Under the experimental conditions of this study, the ocular corrosive or severe irritant potential of the test item could not be predicted. The test item could not be identified as inducing serious eye damage (UN GHS Category 1) or as not requiring classification for eye irritation or serious eye damage (UN GHS No Category). According to OECD Guideline 437, further testing should be conducted for classification and labeling purposes.

Executive summary:

The objective of this study was to evaluate the potential irritant and corrosive properties of the test item to the eye. The Bovine Corneal Opacity and Permeability (BCOP) test method can identify chemicals inducing serious eye damage and chemicals not requiring classification for eye irritation or serious eye damage.

The design of this study was based on the guideline OECD Guideline 437 and the study was performed in compliance with CiToxLAB France standard operating proceduresand with the OECD Principles of Good Laboratory Practice.

 

Method

Corneas obtained from freshly slaughtered calves were mounted in corneal holders. Both chambers of the corneal holder were filled with complemented MEM culture media (cMEM) and pre-incubated for 1 hour and 5 minutes (± 5 minutes) at +32°C.

Since the test item contained 1.5% isopropanol, a 1.5% (w/w) isopropanol solution was prepared in water for injections, and diluted identically to the test item before use, in order to investigate whether possible corneal damages would be related to the test item itself, or to its content in isopropanol.

A single experiment was performed using three corneas for each treated series (test item formulation, reference item, vehicle control and positive control).

Before the treatment, a first opacity measurement was performed on each cornea using an opacitometer.

The test item, tested at 10% (w/v) in the vehicle (0.9% NaCl), reference item, vehicle and positive controls were evaluated in a single experiment using a treatment time of 10 minutes and the closed-chamber treatment method. At completion of the treatment period, all items were removed from the front opening of the anterior chamber and the epithelia were rinsed.

The corneas were then incubated for 2 hours (± 10 minutes) at +32°C before a second opacity measurement was performed.

After the second opacity measurement, the medium of the anterior chamber was removed and filled with a fluorescein solution. The holders were then incubated vertically for 90 minutes (± 5 minutes) at +32°C.

At the end of the incubation period, the Optical Density of the solution from the posterior chamber of each holder was measured in order to determine the permeability of the cornea. Each cornea was then observed for opaque spots and other irregularities.

 

Results

Macroscopic examination

Opacity and fluorescein fixation were observed on the corneas treated with the test item formulation. No finding was noted on the corneas treated with the reference item.

 

In Vitro Irritancy Score

All acceptance criteria were fulfilled. The study was therefore considered as valid.

The mean In Vitro Irritancy Score (IVIS) of the test item formulation-treated corneas was: 16.
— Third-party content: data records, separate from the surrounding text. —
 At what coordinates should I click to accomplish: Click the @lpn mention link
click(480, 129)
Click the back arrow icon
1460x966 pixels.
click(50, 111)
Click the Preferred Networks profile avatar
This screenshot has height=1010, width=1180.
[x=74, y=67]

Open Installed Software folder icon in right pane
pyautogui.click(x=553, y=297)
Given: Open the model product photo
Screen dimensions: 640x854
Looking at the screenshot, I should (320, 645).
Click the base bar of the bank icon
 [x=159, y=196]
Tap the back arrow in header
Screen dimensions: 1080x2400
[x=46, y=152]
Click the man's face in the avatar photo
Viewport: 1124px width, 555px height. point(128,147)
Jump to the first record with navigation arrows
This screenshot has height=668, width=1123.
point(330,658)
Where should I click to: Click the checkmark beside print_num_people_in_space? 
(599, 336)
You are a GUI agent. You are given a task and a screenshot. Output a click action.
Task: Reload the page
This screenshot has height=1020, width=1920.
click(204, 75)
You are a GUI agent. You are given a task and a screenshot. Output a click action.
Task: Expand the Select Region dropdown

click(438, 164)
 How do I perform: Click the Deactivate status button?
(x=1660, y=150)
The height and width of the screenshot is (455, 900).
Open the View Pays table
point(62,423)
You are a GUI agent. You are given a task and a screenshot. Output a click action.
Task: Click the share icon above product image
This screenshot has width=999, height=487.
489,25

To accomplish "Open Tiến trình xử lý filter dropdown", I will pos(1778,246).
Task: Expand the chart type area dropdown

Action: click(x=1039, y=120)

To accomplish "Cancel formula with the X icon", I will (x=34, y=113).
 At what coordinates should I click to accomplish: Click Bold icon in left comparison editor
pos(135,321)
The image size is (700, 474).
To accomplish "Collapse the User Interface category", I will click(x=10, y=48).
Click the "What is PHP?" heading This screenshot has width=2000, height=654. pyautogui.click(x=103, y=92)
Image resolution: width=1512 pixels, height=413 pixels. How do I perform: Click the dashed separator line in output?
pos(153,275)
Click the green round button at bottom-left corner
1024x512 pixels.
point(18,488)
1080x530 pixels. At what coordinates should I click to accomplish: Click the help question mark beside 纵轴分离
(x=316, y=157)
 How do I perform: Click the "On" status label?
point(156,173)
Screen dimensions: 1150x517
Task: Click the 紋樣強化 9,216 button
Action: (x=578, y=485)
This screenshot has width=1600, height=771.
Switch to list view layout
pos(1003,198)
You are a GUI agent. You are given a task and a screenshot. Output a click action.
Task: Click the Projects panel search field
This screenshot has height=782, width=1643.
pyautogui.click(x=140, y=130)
The mean In Vitro Irritancy Score (IVIS) of the reference item-treated corneas was: 0.

 

As the IVIS obtained with the reference item was 0, all findings noted on test item formulation-treated corneas were considered to be due to its 98.5% UVCB content, and not to the 1.5% isopropanol content.

 

As the mean IVIS was > 3 and < 55, the eye hazard potential of the test item could not be predicted. The test item could not be identified as inducing serious eye damage (UN GHS Category 1) or as a test chemical not requiring classification for eye irritation or serious eye damage (UN GHS No Category).

Conclusion

Under the experimental conditions of this study, the ocular corrosive or severe irritant potential of the test item could not be predicted. The test item could not be identified as inducing serious eye damage (UN GHS Category 1) or as not requiring classification for eye irritation or serious eye damage (UN GHS No Category). According to OECD Guideline 437, further testing should be conducted for classification and labeling purposes.